Woody Allen Should Have Quoted Pascal: “Magic in the Moonlight”

Woody Allen Should Have Quoted Pascal: “Magic in the Moonlight”

Woody Allen Should Have Quoted Pascal: “Magic in the Moonlight”

 

I am no Roger Ebert and don’t watch that many movies, but in my opinion, for what it’s worth, Woody Allen’s 2014 film “Magic in the Moonlight” is one of the last year’s most theologically profound movies. The theological point, however, may easily be missed without careful attention to the story’s irony.

On the surface, unlike Allen’s other theologically profound movie “Crimes and Misdemeanors,” “Magic in the Moonlight” seems to be a light hearted Shakespearian type comedy. Someone might also see similarities with “My Fair Lady.” I did, anyway. However, anyone knowledgeable about modernity as a cultural ethos (the theme of my The Journey of Modern Theology) cannot miss the emphasis on reason and its limitations.

The main character (played by Colin Firth) is a 1920s celebrity magician whose side line is exposing mediums and psychics as frauds. (Another echo of reality—Houdini.) He is obsessed with Enlightenment-inspired rationalism (positivism) and seems personally offended, on behalf of humanity, by belief in the supernatural. He quotes Nietzsche several times during the movie—on the subject of the death of God and the demise of religion.

However, in the process of attempting to expose a charming young medium as a fraud, he falls in love with her. There are two main problems with this (for him). First, he’s already engaged to someone and their relationship is rational. That is, they are made for each other. Second, his love for the young female medium is completely irrational; they have nothing in common and breaking up with his fiancée to marry her is an offense to reason.

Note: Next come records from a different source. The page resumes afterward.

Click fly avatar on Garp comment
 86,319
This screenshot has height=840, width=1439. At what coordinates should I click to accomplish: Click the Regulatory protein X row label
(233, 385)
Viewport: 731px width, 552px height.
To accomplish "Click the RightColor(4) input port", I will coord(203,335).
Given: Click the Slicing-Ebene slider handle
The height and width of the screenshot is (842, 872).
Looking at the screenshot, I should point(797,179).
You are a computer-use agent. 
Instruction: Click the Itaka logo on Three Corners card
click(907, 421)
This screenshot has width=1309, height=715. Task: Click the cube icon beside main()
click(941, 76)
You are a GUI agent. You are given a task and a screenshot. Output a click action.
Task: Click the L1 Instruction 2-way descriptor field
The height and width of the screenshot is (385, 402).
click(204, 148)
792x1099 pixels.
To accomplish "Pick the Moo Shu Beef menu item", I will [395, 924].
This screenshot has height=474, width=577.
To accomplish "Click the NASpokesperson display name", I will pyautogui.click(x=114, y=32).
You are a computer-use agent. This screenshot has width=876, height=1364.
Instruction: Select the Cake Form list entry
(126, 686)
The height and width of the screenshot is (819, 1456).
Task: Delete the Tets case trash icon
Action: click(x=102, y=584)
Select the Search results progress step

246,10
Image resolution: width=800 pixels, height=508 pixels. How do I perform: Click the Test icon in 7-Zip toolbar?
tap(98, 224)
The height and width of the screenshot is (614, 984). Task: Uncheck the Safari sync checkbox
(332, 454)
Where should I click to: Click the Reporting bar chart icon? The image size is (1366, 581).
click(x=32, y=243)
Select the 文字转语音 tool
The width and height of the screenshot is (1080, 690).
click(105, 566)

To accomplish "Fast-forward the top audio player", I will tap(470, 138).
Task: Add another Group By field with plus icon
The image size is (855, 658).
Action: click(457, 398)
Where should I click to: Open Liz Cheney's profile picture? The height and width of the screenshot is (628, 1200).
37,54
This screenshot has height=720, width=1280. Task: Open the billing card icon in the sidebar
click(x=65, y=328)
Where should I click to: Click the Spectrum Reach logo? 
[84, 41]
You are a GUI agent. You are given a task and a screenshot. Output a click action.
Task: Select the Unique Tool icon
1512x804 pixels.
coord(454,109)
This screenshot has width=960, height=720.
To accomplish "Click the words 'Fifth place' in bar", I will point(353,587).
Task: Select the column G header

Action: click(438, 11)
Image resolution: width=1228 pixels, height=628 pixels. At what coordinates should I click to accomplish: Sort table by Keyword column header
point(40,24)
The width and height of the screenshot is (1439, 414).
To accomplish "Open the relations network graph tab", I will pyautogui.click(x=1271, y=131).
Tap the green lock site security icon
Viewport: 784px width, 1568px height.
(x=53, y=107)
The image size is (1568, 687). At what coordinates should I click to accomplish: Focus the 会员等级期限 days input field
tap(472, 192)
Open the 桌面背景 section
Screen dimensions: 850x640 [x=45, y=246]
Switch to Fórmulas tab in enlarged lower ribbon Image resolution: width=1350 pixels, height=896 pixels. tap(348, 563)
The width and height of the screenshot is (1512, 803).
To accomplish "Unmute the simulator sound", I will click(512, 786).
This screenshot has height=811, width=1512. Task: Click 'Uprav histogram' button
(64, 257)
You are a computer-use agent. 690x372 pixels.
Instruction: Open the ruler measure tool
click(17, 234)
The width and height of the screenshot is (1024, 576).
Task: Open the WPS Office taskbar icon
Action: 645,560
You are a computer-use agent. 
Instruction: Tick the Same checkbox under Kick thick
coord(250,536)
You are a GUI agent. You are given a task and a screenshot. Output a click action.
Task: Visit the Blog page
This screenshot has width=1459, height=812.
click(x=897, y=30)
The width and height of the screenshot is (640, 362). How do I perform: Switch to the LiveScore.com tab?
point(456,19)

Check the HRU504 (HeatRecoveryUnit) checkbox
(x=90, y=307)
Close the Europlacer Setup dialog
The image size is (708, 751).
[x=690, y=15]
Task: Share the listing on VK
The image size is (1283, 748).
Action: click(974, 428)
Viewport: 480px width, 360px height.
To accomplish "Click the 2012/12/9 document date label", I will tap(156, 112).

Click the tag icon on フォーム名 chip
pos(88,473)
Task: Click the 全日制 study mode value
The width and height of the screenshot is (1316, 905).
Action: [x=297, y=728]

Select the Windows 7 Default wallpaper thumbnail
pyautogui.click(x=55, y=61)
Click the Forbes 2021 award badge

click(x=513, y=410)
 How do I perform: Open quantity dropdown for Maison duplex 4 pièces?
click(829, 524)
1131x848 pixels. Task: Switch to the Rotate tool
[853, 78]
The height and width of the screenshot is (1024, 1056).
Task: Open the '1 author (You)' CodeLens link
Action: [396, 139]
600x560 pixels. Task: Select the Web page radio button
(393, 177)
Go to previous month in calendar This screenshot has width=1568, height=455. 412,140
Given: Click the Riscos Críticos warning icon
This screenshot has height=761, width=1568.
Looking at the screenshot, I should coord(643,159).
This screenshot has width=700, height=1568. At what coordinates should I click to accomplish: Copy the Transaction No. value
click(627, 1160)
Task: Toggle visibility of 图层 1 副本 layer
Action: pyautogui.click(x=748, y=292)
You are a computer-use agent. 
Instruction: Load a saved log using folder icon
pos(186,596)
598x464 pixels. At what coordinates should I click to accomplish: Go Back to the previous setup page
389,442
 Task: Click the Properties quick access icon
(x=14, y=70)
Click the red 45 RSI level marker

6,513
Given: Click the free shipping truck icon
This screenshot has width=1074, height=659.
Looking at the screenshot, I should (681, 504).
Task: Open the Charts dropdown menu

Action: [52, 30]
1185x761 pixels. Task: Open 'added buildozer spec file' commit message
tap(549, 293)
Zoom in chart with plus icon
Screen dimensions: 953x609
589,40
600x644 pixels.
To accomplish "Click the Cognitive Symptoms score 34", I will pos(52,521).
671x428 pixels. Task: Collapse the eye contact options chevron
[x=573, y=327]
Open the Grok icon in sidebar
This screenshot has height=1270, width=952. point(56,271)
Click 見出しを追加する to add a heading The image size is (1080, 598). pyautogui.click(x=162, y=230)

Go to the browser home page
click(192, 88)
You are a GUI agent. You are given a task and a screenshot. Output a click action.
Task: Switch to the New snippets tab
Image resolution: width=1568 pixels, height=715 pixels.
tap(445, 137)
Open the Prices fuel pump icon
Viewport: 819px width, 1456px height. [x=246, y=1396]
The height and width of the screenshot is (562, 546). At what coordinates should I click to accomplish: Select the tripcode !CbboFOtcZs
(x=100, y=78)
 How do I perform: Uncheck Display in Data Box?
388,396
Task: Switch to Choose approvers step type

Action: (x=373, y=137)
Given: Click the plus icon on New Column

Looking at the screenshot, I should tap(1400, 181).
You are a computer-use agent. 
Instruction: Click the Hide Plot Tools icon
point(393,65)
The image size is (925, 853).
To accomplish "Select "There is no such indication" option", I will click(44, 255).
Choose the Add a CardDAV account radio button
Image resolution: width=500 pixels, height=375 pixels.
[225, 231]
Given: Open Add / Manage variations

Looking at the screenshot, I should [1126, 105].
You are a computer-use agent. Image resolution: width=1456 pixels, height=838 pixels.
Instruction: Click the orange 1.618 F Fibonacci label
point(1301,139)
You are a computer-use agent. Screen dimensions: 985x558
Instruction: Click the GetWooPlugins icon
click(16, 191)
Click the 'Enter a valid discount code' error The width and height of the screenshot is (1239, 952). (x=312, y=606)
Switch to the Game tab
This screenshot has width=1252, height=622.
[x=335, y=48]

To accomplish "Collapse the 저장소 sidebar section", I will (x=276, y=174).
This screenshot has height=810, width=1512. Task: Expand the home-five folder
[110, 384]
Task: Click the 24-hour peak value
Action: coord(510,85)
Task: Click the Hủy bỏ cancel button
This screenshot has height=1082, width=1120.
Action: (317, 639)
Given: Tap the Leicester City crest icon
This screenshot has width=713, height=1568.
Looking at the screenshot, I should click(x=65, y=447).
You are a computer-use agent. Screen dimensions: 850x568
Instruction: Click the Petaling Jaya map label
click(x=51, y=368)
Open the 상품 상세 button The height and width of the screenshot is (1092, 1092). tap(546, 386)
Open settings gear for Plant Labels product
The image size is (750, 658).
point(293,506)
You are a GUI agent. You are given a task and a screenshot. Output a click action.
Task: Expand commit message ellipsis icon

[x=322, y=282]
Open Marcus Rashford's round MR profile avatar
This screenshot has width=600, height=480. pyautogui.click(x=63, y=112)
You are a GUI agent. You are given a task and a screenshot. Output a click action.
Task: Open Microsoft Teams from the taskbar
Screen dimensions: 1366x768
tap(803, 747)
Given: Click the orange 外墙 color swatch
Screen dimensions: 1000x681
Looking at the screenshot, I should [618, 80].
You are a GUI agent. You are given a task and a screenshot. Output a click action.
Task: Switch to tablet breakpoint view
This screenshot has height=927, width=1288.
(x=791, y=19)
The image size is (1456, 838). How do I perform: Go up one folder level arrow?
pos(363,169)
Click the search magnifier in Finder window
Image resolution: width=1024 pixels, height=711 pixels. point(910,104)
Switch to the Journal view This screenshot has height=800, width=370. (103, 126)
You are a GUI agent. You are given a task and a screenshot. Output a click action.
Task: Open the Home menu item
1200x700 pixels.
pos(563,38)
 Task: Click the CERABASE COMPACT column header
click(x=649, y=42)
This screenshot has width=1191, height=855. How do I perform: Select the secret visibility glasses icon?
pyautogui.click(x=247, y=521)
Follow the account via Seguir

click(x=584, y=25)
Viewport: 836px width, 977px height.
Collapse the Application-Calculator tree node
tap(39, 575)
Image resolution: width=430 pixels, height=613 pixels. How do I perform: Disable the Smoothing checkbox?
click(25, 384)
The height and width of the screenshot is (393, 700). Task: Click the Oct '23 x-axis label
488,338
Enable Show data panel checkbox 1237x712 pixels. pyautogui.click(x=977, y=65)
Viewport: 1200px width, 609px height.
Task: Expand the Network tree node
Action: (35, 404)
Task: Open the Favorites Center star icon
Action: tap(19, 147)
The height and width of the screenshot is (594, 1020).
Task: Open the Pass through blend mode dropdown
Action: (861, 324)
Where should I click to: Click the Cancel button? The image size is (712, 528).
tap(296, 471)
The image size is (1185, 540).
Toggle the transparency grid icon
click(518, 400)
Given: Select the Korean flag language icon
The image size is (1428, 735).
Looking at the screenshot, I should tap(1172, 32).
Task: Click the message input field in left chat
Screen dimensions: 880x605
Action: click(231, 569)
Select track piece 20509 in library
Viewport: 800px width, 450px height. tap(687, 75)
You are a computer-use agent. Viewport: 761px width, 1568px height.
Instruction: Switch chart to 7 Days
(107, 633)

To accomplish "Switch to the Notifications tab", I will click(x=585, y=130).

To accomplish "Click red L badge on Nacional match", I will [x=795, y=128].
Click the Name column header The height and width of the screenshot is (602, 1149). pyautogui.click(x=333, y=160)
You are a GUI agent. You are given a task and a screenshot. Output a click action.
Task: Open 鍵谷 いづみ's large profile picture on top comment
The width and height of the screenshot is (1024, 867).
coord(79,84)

At the end of the movie the magician and the medium get together but only in spite of reason and common sense—as made abundantly clear through a conversation between him and his aunt.

This all-too-brief description of the movie cannot begin to do justice to its charm. The acting is wonderful, the dialogue brilliant, and the scenery amazing.

Toward the end of the movie I couldn’t help blurting out “Do you love by reason?” (Fortunately I was watching the movie at home on DVD because that might have been a problem in a movie theater!) That’s a famous quote from Blaise Pascal, the 17th century mathematician and Christian apologist (and many other things). If I am not mistaken, that question appears in Pensees immediately following the more famous quote “The heart has reasons the reason knows not of.” (For you purists who demand documentation for everything, I apologize. I don’t have time to look it up right now. Take my word for it if you can—Pascal wrote both.)

This seems to me to be the whole point of the movie—other than entertainment through a good story well acted out. The magician resists falling in love with the fake medium with all his mind. But, in the end, he goes against reason and falls into the mystery of inexplicable love. (At the end of the movie I felt sorry for his love interest—in the same way I feel sorry for Eliza Doolittle at the end of “My Fair Lady” every time I see it.)

I think it would not be too much of a stretch to interpret “Magic in the Moonlight” as an anti-rationalism movie. Not anti-reason, but a movie exposing the silliness of extreme rationalism. Call its motif “Pascalian” (to invent a term). Pascal did not reject “the principles of reason;” he only rejected the rationalism he saw budding in Descartes and other Enlightenment philosophers. Pascal anticipated postmodernity by criticizing the omnicompetence of reason.

I’m sure I’m going far beyond anything Woody Allen intended when I say that the movie points to love as a signal of transcendence. The floating candle at the séance may have been faked, but the absurdly irrational love for the medium wasn’t. That’s the point of the movie and I think it’s possible to go the next step and say that the capacity of the human heart to love beyond reason points toward a reality beyond the material and observable. It is reasonable to be open to that revealing itself (or Himself) to us.